* Raw records

>> start

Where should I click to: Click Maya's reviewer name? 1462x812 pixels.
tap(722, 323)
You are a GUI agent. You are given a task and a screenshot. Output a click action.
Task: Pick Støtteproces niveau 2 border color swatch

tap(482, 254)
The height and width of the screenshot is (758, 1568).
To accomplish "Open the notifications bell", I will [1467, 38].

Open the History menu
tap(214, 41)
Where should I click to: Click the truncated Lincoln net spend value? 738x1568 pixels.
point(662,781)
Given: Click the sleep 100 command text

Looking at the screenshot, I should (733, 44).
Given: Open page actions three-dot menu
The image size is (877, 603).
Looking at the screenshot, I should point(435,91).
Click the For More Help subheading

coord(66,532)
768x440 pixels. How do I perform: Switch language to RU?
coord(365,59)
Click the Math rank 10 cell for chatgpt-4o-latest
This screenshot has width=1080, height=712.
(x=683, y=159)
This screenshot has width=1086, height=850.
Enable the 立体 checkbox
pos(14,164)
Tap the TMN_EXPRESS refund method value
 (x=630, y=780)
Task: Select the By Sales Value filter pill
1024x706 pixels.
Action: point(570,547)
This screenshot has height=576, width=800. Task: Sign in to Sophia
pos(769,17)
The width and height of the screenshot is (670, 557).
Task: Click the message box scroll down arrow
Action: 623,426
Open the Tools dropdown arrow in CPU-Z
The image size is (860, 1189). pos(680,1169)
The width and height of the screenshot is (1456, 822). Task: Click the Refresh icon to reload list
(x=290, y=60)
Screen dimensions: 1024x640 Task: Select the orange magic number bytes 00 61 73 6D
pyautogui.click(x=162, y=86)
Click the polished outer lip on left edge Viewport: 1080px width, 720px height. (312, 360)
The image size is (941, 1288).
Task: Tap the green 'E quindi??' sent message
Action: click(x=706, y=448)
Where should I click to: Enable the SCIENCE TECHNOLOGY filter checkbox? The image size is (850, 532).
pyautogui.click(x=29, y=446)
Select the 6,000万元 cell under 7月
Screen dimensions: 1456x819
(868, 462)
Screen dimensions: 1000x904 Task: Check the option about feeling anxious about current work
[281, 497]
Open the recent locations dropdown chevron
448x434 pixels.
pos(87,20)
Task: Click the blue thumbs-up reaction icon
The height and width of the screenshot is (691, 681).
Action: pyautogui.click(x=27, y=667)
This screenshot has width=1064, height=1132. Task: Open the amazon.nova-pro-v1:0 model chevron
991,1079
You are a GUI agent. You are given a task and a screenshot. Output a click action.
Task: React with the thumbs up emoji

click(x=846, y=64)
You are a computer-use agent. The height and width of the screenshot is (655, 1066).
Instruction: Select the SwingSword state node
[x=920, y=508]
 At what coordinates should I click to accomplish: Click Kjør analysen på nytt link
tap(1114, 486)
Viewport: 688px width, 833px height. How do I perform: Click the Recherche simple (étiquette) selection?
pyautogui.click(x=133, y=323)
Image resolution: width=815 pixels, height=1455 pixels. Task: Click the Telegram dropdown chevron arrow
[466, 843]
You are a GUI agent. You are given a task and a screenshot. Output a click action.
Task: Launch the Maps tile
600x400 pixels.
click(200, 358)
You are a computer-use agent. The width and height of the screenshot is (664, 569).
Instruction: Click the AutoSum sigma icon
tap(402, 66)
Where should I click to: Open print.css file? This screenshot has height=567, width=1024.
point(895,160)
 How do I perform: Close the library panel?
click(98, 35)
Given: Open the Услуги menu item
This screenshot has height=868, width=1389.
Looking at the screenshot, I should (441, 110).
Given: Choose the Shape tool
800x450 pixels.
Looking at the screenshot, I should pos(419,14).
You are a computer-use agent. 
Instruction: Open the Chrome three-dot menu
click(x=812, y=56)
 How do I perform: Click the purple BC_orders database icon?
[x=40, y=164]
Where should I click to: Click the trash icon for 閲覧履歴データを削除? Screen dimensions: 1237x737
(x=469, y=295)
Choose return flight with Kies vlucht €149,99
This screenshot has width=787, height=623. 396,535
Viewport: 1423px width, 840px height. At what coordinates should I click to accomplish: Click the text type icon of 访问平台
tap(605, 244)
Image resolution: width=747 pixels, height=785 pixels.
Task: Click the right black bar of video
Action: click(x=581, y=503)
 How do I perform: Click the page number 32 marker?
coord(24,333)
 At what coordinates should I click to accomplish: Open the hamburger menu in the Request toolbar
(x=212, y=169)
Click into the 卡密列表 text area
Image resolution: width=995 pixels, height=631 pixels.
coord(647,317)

>> end

* Stated problem
Can you give every line of the records above as a numbered list, leaving out the blank lines?

* Written answer
1. Where should I click to: Click Maya's reviewer name? 1462x812 pixels.
2. tap(722, 323)
3. You are a GUI agent. You are given a task and a screenshot. Output a click action.
4. Task: Pick Støtteproces niveau 2 border color swatch
5. tap(482, 254)
6. The height and width of the screenshot is (758, 1568).
7. To accomplish "Open the notifications bell", I will [1467, 38].
8. Open the History menu
9. tap(214, 41)
10. Where should I click to: Click the truncated Lincoln net spend value? 738x1568 pixels.
11. point(662,781)
12. Given: Click the sleep 100 command text
13. Looking at the screenshot, I should (733, 44).
14. Given: Open page actions three-dot menu
15. The image size is (877, 603).
16. Looking at the screenshot, I should point(435,91).
17. Click the For More Help subheading
18. coord(66,532)
19. 768x440 pixels. How do I perform: Switch language to RU?
20. coord(365,59)
21. Click the Math rank 10 cell for chatgpt-4o-latest
22. This screenshot has width=1080, height=712.
23. (x=683, y=159)
24. This screenshot has width=1086, height=850.
25. Enable the 立体 checkbox
26. pos(14,164)
27. Tap the TMN_EXPRESS refund method value
28.  (x=630, y=780)
29. Task: Select the By Sales Value filter pill
30. 1024x706 pixels.
31. Action: point(570,547)
32. This screenshot has height=576, width=800. Task: Sign in to Sophia
33. pos(769,17)
34. The width and height of the screenshot is (670, 557).
35. Task: Click the message box scroll down arrow
36. Action: 623,426
37. Open the Tools dropdown arrow in CPU-Z
38. The image size is (860, 1189). pos(680,1169)
39. The width and height of the screenshot is (1456, 822). Task: Click the Refresh icon to reload list
40. (x=290, y=60)
41. Screen dimensions: 1024x640 Task: Select the orange magic number bytes 00 61 73 6D
42. pyautogui.click(x=162, y=86)
43. Click the polished outer lip on left edge Viewport: 1080px width, 720px height. (312, 360)
44. The image size is (941, 1288).
45. Task: Tap the green 'E quindi??' sent message
46. Action: click(x=706, y=448)
47. Where should I click to: Enable the SCIENCE TECHNOLOGY filter checkbox? The image size is (850, 532).
48. pyautogui.click(x=29, y=446)
49. Select the 6,000万元 cell under 7月
50. Screen dimensions: 1456x819
51. (868, 462)
52. Screen dimensions: 1000x904 Task: Check the option about feeling anxious about current work
53. [281, 497]
54. Open the recent locations dropdown chevron
55. 448x434 pixels.
56. pos(87,20)
57. Task: Click the blue thumbs-up reaction icon
58. The height and width of the screenshot is (691, 681).
59. Action: pyautogui.click(x=27, y=667)
60. This screenshot has width=1064, height=1132. Task: Open the amazon.nova-pro-v1:0 model chevron
61. 991,1079
62. You are a GUI agent. You are given a task and a screenshot. Output a click action.
63. Task: React with the thumbs up emoji
64. click(x=846, y=64)
65. You are a computer-use agent. The height and width of the screenshot is (655, 1066).
66. Instruction: Select the SwingSword state node
67. [x=920, y=508]
68.  At what coordinates should I click to accomplish: Click Kjør analysen på nytt link
69. tap(1114, 486)
70. Viewport: 688px width, 833px height. How do I perform: Click the Recherche simple (étiquette) selection?
71. pyautogui.click(x=133, y=323)
72. Image resolution: width=815 pixels, height=1455 pixels. Task: Click the Telegram dropdown chevron arrow
73. [466, 843]
74. You are a GUI agent. You are given a task and a screenshot. Output a click action.
75. Task: Launch the Maps tile
76. 600x400 pixels.
77. click(200, 358)
78. You are a computer-use agent. The width and height of the screenshot is (664, 569).
79. Instruction: Click the AutoSum sigma icon
80. tap(402, 66)
81. Where should I click to: Open print.css file? This screenshot has height=567, width=1024.
82. point(895,160)
83.  How do I perform: Close the library panel?
84. click(98, 35)
85. Given: Open the Услуги menu item
86. This screenshot has height=868, width=1389.
87. Looking at the screenshot, I should (441, 110).
88. Given: Choose the Shape tool
89. 800x450 pixels.
90. Looking at the screenshot, I should pos(419,14).
91. You are a computer-use agent. 
92. Instruction: Open the Chrome three-dot menu
93. click(x=812, y=56)
94.  How do I perform: Click the purple BC_orders database icon?
95. [x=40, y=164]
96. Where should I click to: Click the trash icon for 閲覧履歴データを削除? Screen dimensions: 1237x737
97. (x=469, y=295)
98. Choose return flight with Kies vlucht €149,99
99. This screenshot has width=787, height=623. 396,535
100. Viewport: 1423px width, 840px height. At what coordinates should I click to accomplish: Click the text type icon of 访问平台
101. tap(605, 244)
102. Image resolution: width=747 pixels, height=785 pixels.
103. Task: Click the right black bar of video
104. Action: click(x=581, y=503)
105.  How do I perform: Click the page number 32 marker?
106. coord(24,333)
107.  At what coordinates should I click to accomplish: Open the hamburger menu in the Request toolbar
108. (x=212, y=169)
109. Click into the 卡密列表 text area
110. Image resolution: width=995 pixels, height=631 pixels.
111. coord(647,317)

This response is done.